Can everything marketing does be measured? I talk to marketers every day who struggle with this question.

Can everything marketing does be measured? I talk to marketers every day who struggle with this question.

“How can I measure the effectiveness of our events?” “How can I measure the impact that social media is having?” “How can I measure our sales enablement efforts?” and “Can I measure any of these things?” are questions I get all the time.

If you know what you’re trying to accomplish, it’s always possible to measure whether or not goals are being met. When marketers are having trouble measuring, the biggest problems I see is that they haven’t defined what they’re trying to accomplish and/or they don’t know how to describe what success will look like.

Let’s take social media. For marketers, social media is a somewhat broad term that covers a range of tactics that they can use to engage with an audience. But for social media to be effective, it needs to be applied to accomplish defined business goals. These goals are typically tied to measures that give direct indications of the health of the business (e.g. increased revenue, longer-term customer relationships, reduced costs, higher profit margins).

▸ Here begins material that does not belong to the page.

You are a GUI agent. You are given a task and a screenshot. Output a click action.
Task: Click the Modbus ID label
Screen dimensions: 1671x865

When tactics aren’t associated with any defined business goals that they’re expected to help achieve, the best you can do is to count activities and responses. This means count things like number of blog posts, numbers of followers acquired and number of shares. The problem with this is that counts of activities on their own don’t demonstrate that value has been created – only that the things were done. And it’s really unlikely that social media efforts will be viewed as valuable if the only thing that can be proven is that staff was kept busy.

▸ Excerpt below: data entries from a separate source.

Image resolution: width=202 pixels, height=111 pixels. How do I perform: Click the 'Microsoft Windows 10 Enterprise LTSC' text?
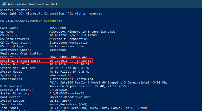click(82, 32)
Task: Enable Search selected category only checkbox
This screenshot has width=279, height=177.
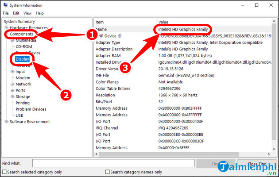Action: (4, 172)
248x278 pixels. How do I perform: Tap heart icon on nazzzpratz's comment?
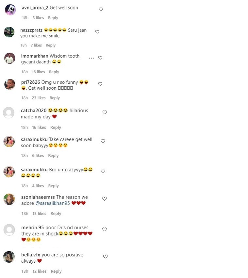[x=97, y=31]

However, if we instead start by defining a goal that says: “We would like to shorten our sales cycles,” then we have an objective that we can measure against. We can measure the impact of our social media efforts on the duration of sales cycles by constructing experiments. For example, we can compare the lengths of sales cycles where we know that participants are actively engaged with us in social media against sales cycles that lack similar evidence of engagement. We can do surveys or interviews after the fact, asking participants in sales cycles about their engagement with our social media efforts and then correlating it to the length of their sales cycles.

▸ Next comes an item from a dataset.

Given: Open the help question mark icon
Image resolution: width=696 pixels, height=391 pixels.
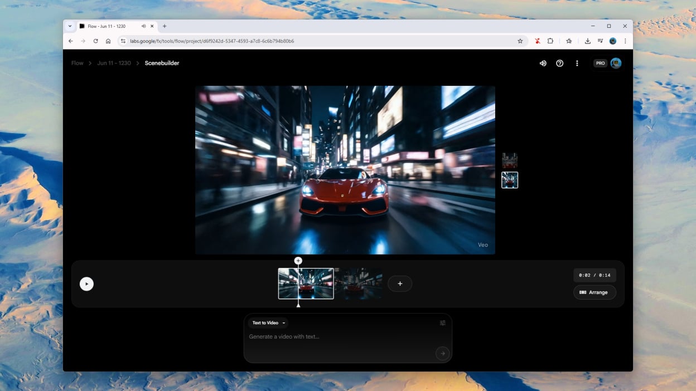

At this point, maybe you’re thinking: “Wait, aren’t there other things that could be influencing those shorter sales cycles?” Yes, there are – and we can investigate those other potential factors. Still, by leveraging the variables we can control, we’re looking to make the strongest correlations possible between activities and outcomes. That also means testing for other variables and possibilities that may have contributed to those outcomes. Strong correlations make for impactful measurements – and ultimately better decisions.

Anything with well-defined goals can be measured. But not everything that can be measured has business impact. Sometimes, the better question to ask is: “What should we be measuring?”